» **EXERCISE INSTRUCTIONS**
Whenever a line in the records below contains "will", pick it out.

» **Collected data**
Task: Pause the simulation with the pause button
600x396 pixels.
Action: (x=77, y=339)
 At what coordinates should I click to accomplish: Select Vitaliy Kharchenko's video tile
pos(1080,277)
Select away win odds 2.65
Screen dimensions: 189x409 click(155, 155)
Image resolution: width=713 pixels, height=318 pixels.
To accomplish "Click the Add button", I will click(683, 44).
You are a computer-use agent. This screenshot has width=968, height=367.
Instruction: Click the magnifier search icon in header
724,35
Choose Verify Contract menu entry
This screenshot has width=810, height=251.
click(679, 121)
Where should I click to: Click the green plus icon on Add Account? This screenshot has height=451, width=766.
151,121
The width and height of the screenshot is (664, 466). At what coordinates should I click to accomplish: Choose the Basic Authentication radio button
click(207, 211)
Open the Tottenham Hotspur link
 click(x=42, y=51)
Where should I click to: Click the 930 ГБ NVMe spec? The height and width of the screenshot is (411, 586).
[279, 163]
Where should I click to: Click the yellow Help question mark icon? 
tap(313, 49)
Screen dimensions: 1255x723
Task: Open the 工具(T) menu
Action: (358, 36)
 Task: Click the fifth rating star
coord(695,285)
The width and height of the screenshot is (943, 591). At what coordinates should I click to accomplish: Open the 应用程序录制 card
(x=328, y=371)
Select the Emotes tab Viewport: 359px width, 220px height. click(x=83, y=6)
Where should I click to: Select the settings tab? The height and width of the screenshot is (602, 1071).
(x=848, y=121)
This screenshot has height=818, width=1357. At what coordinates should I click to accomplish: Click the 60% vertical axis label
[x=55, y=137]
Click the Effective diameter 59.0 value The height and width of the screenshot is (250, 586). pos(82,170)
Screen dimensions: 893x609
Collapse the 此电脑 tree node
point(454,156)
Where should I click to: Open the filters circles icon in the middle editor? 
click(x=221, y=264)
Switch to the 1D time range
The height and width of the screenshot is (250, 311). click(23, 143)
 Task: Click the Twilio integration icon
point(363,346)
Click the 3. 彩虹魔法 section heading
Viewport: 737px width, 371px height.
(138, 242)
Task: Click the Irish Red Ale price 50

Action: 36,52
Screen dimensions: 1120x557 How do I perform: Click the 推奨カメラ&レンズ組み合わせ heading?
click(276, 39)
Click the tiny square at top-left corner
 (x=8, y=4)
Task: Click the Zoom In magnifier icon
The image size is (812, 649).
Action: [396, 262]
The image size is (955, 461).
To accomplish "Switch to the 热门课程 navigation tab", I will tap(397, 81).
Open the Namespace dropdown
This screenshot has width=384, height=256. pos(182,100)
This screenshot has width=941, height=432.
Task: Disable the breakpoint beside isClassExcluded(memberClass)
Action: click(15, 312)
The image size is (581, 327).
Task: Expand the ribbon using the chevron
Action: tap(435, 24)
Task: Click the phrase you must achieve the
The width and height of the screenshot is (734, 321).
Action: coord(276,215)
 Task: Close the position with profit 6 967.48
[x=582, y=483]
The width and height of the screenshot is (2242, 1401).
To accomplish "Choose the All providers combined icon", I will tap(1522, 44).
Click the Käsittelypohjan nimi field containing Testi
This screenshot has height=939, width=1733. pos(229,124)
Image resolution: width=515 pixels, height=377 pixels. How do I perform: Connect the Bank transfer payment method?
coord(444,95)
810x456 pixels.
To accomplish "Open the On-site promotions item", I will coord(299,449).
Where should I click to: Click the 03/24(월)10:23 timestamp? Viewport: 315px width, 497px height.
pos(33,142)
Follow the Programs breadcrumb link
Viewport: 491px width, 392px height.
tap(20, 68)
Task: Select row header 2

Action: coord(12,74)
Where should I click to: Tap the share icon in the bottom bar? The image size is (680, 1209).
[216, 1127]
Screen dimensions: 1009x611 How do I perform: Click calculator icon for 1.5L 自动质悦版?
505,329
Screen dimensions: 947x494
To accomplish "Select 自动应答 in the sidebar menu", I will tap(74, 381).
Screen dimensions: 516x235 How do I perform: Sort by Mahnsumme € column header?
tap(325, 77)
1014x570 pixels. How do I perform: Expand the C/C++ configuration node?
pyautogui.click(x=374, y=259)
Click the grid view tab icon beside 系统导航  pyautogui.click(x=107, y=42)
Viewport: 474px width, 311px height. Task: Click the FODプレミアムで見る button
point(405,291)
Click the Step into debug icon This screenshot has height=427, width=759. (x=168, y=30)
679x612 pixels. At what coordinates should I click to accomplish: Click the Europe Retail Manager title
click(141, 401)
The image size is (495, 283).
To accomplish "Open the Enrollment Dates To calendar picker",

» **ANSWER TO THIS EXERCISE**
To accomplish "Click the Add button", I will click(683, 44).
To accomplish "Switch to the 热门课程 navigation tab", I will tap(397, 81).
To accomplish "Choose the All providers combined icon", I will tap(1522, 44).
To accomplish "Open the On-site promotions item", I will coord(299,449).
To accomplish "Select 自动应答 in the sidebar menu", I will tap(74, 381).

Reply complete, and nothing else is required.